▶ _Your assignment_: Filter these entries down to lines holding "will".

##### Data supplied #####

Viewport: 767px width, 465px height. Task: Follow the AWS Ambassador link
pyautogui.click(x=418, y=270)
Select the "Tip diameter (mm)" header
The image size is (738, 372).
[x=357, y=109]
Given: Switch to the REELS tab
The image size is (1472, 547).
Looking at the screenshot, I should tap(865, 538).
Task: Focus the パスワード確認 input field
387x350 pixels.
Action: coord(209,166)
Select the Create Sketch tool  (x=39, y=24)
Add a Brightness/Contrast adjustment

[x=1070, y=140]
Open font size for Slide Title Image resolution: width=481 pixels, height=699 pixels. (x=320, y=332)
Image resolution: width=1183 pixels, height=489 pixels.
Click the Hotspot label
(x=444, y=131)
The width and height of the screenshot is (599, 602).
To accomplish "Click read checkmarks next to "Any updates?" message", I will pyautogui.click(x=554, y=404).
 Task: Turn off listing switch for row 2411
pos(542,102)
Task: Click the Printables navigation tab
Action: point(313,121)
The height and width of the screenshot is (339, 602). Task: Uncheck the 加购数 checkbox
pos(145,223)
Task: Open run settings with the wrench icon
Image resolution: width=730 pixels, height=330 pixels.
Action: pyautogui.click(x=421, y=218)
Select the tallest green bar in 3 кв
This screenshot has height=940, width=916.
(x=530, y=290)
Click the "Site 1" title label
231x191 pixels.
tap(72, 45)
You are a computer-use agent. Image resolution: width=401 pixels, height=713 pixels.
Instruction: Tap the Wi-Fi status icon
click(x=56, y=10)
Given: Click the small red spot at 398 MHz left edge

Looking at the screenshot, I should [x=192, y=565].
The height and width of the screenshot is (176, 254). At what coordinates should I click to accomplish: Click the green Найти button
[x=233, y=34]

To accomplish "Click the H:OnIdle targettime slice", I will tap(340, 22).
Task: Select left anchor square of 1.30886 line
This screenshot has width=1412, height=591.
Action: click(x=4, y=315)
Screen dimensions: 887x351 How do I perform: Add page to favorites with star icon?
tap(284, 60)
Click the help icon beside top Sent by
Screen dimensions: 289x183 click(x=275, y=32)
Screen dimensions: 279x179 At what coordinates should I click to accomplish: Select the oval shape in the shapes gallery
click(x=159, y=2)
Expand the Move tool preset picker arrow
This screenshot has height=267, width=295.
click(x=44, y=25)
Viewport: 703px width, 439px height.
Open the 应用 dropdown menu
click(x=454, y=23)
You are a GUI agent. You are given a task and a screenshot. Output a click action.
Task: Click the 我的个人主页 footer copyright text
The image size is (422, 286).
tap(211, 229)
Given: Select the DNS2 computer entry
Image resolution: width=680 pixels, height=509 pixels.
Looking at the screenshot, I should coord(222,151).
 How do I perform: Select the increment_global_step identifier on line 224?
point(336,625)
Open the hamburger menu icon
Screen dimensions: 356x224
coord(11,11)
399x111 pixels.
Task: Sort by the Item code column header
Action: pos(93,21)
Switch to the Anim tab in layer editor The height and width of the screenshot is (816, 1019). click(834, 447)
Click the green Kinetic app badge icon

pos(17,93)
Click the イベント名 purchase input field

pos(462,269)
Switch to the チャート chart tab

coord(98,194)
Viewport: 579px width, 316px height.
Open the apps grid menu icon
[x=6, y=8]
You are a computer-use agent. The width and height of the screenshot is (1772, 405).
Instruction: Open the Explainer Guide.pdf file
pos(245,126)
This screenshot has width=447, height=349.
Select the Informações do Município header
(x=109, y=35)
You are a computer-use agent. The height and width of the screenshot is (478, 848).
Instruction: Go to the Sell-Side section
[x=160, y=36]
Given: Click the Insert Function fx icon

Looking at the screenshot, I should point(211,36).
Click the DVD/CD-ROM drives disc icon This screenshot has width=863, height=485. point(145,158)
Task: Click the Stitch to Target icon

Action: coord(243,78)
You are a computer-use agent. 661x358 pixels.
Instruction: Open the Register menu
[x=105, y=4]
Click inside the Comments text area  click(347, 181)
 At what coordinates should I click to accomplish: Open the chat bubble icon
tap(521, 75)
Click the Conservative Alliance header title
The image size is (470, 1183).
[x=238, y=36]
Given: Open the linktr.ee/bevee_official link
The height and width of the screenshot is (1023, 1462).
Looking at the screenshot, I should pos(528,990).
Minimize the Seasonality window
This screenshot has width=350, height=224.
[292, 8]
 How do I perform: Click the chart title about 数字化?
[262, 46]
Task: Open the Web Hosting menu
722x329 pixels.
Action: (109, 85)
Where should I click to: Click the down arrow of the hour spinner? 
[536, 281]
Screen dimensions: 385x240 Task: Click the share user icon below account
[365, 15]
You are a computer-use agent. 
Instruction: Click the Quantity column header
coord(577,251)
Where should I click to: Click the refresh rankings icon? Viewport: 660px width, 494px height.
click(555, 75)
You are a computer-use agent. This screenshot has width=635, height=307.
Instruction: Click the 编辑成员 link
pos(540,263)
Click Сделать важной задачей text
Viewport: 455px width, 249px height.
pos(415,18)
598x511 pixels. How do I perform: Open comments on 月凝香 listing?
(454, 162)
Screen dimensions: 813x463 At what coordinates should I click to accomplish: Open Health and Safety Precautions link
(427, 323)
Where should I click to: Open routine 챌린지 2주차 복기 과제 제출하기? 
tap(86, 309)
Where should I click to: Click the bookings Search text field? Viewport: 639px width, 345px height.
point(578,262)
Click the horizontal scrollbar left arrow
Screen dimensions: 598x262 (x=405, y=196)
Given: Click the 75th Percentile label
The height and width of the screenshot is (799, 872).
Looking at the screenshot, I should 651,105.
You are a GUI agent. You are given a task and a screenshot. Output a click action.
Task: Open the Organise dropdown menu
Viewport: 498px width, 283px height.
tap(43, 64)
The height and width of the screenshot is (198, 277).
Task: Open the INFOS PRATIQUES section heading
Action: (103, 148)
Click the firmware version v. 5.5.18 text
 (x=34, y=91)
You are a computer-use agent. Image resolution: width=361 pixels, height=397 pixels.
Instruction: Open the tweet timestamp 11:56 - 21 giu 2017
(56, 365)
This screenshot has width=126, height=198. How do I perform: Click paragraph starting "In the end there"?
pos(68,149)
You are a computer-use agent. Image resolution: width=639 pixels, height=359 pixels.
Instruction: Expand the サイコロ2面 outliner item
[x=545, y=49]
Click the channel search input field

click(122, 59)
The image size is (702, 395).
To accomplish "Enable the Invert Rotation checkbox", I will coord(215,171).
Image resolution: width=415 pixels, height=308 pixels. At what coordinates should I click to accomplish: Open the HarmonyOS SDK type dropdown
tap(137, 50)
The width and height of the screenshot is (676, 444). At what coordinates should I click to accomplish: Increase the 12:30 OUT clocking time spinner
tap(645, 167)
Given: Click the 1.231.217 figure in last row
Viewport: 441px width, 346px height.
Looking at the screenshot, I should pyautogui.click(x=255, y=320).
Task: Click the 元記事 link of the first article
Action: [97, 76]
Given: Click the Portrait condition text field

#####

▶ _Response below_:
To accomplish "Click read checkmarks next to "Any updates?" message", I will pyautogui.click(x=554, y=404).
To accomplish "Click the H:OnIdle targettime slice", I will tap(340, 22).
To accomplish "Enable the Invert Rotation checkbox", I will coord(215,171).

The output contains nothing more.